Anya furrowed her brows and shook her head in mock confusion. “Is that not exactly what I said? Anyway, steak from cows? Seriously, Gloria?”
“Why do you say it like that?” Gloria shrank back. Anya’s tone had been as harsh as if Gloria had said she killed and ate her own mother. Cow steak wasn’t really that unusual, was it?
“This is totally real,” Clare said. “Enjoy it.” But she’d hardly touched her own food.
“I want a lobster tail tomorrow,” Anya said. “Do they grow those here?”
“Rattlesnake, moose cheeks, bear belly, anything you want,” Clare said. “They have everything.”
“Excellent. Everything’s what I came for.”
“Do you think the people working here live here too?” Gloria asked, noticing that everyone employed there looked like Anya. “Like can they ever get out?”
“Well they couldn’t live out there,” Anya said, pointing at the wall behind her, toward the outdoors. “Anyway, why would they want to leave?”
“Why did they let us in through the basement though? Do you think there’s people outside? Protestors? Like they say?”
“Like who says? Protestors? In the desert?” Anya laughed. “Fat chance.”
“What would they be protesting about?” Clare said. “It’s not labor protestors. Can you imagine an easier job?” The waiters and waitresses were clean and poised and full of quick wit and easy laughter, delivering plates of beautifully designed food to customers with money to pay for them. “I bet they live here. Can you imagine? Living here?”
“Sign me up,” Anya said. “I bet there’s a waiting list twenty years long.”
Gloria made a face. “I’d like to see what’s out there, on the other side of the dome.” She stabbed at her steak.
“Course you would. Gloria the truthseeker.” Anya gave her a flat stare as she sipped her drink. “She wants to look behind the curtain unlike the rest of us fools. You have to forgive us. We can’t all be so wise and good.”

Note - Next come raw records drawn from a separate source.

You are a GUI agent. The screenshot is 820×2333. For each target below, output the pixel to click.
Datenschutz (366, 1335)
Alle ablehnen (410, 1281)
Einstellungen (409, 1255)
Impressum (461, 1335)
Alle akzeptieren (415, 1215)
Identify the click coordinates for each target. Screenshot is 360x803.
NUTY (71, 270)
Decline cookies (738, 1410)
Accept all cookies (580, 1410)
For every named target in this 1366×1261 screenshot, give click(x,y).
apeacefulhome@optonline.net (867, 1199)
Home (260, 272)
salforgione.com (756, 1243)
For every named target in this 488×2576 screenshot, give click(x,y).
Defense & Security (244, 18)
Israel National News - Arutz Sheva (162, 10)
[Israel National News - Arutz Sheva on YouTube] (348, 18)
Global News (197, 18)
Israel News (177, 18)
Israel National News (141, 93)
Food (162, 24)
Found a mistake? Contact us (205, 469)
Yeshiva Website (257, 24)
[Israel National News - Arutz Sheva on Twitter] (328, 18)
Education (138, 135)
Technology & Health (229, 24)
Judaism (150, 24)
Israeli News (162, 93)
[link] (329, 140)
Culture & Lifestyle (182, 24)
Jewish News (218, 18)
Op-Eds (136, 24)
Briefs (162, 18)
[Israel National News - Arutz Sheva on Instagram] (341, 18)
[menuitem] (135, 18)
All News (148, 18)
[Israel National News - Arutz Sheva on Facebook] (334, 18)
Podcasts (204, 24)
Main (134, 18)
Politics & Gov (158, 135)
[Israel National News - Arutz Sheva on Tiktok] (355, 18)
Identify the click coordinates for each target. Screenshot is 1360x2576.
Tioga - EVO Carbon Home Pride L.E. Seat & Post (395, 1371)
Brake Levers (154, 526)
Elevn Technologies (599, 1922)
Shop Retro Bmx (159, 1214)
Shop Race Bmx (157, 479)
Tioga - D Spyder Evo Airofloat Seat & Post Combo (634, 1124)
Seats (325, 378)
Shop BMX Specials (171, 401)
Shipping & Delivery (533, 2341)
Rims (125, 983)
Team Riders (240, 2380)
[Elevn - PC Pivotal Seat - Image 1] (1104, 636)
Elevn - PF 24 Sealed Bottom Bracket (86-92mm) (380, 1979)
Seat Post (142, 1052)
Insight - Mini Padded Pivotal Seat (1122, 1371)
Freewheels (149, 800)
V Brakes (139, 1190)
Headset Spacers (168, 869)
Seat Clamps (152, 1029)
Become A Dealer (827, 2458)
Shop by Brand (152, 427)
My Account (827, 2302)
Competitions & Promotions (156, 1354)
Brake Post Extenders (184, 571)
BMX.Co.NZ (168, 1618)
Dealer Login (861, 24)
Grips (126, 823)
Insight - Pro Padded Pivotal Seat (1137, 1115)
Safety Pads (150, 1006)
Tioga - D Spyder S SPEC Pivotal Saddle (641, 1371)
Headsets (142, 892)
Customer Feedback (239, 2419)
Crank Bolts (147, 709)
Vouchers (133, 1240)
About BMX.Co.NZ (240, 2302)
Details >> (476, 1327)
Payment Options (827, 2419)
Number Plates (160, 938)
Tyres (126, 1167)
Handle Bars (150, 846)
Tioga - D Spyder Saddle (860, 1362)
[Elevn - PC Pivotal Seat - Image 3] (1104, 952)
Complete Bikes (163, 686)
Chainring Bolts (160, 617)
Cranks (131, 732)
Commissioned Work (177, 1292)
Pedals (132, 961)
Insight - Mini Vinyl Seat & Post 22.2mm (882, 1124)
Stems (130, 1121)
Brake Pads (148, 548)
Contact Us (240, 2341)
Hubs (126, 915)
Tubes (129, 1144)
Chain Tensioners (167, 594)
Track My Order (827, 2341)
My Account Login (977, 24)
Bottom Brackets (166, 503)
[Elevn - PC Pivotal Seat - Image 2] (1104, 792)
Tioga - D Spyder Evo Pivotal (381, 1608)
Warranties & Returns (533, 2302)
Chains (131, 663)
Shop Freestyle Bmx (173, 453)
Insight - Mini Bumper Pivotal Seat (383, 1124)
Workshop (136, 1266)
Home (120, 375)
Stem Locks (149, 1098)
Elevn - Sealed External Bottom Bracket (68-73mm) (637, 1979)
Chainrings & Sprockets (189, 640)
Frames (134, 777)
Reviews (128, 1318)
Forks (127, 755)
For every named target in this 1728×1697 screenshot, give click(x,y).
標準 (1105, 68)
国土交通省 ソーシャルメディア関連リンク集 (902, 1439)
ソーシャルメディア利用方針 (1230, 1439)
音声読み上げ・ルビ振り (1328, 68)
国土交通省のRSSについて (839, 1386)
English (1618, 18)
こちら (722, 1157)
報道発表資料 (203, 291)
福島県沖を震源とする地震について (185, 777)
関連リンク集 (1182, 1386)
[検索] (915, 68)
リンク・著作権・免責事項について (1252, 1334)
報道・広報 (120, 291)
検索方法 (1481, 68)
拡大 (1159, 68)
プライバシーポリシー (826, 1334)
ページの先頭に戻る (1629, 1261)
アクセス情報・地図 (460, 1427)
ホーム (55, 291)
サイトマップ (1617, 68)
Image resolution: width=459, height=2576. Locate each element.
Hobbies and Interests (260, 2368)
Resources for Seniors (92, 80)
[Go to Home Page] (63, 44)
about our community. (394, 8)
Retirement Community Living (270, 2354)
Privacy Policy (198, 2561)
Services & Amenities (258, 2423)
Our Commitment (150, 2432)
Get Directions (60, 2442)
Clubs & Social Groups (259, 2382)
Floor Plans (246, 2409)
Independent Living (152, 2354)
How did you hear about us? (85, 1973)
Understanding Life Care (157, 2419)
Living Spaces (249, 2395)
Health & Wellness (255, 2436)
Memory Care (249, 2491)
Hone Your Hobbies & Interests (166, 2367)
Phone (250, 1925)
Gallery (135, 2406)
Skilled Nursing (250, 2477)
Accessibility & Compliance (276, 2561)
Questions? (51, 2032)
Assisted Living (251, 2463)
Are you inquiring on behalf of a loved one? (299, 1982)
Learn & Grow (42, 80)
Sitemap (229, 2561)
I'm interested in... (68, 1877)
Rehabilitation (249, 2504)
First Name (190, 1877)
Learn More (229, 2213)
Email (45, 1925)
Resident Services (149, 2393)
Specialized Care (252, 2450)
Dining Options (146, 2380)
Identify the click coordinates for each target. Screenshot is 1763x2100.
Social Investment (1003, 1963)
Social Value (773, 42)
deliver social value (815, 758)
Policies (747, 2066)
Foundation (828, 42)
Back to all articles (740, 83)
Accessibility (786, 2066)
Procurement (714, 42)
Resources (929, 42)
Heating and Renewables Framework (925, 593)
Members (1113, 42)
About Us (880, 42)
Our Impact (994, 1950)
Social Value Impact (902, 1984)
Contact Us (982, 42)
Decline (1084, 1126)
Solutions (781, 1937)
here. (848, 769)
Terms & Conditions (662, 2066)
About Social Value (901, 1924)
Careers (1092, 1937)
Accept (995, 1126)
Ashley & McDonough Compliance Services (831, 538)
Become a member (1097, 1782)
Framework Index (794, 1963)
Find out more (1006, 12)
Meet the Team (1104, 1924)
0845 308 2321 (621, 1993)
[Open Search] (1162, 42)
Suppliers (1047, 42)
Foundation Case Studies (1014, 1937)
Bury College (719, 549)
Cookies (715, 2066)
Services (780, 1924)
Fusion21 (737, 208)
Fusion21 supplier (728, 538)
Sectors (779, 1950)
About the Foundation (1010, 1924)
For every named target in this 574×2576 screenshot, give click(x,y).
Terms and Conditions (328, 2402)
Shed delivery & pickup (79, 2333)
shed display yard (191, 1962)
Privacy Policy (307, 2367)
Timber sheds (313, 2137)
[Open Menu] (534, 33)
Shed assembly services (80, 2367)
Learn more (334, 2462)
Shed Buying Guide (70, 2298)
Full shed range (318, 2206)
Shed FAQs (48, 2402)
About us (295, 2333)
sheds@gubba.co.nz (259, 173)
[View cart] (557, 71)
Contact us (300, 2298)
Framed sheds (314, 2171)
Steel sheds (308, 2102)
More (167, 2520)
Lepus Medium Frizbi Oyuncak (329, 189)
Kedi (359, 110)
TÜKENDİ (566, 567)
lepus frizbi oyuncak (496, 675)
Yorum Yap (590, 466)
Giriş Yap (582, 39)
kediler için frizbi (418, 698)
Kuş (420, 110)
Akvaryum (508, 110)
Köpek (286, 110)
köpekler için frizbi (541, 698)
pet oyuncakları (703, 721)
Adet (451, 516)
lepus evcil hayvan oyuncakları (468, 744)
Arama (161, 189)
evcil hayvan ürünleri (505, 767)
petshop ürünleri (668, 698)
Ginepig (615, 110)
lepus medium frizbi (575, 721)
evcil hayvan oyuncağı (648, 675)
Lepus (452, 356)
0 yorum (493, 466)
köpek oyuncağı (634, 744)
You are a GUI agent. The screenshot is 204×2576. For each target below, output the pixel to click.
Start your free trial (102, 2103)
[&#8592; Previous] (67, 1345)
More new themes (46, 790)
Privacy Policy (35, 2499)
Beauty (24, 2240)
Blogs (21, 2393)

Gloria’s face flushed. “That’s not it at all, Anya. I’d just like to see it. I feel a little out of place here in the dome.”
“Oh you are,” Anya said, chewing. “Everyone else here wants to have fun.” Gloria looked at Clare to defend her, but Clare was pale, sweat beading on her upper lip.
“What’s the matter Clare?” Gloria asked.
“I just.” Clare put her hand on her belly and shook her head. “I don’t feel quite right. I think it was something in those vials.”
Anya leaned toward her. “Are you sick? Don’t be sick!”
Clare shook her head. “I’m sorry. I don’t know what’s wrong with me. I’ll be ok in a second. It comes and goes. It’s already going.” She smiled. Clare and Anya stared at her. “See? Better already.”
Gloria put her hand on Clare’s arm. “Do you need a doctor? Do you need to go back to the hotel?”
Anya pointed her fork at them, one at a time. “No! Stop it, both of you. Your belly hurts because you work too much and too hard. You don’t need a doctor. You need fun. We’re all going straight from dinner to Loverman, Inc.,” she announced. “And nobody’s going to be sick. Now. How does your belly like that, Clare?”
Clare laughed and took a sip of her drink. She took a deep breath and let it all out. “You’re crazy.”
“We are not coming all this way, staying for a week, and not trying it.”
“I’ve heard,” Clare said lowering her voice, “that they’re not really machines.” She wiped her upper lip with her napkin and set it back in her lap. “That the technology is a hoax and they’re actually real men. But people don’t like the idea of actual male prostitutes so they lie and call them robots.”
“Dirty words,” Anya said, running her hands up and down her body. “Makes me like it even better.” “Oh come on. They could never get away with that,” Gloria said.
“But then of course I’ve also heard,” Clare said, leaning in, “that the Lovermen are very, very high tech. They’re continually taking your vitals as they touch you, and recalculating…”
Anya lifted a hand. “Don’t tell me! I don’t want to know.”
“…to maximize your pleasure.”
“Stop!” Anya said, laughing, and she put her hand over Clare’s mouth. “I don’t care how it works as long as it works. And we’re all going. Clare’s job was to organize the trip. My job is to make sure we have fun.”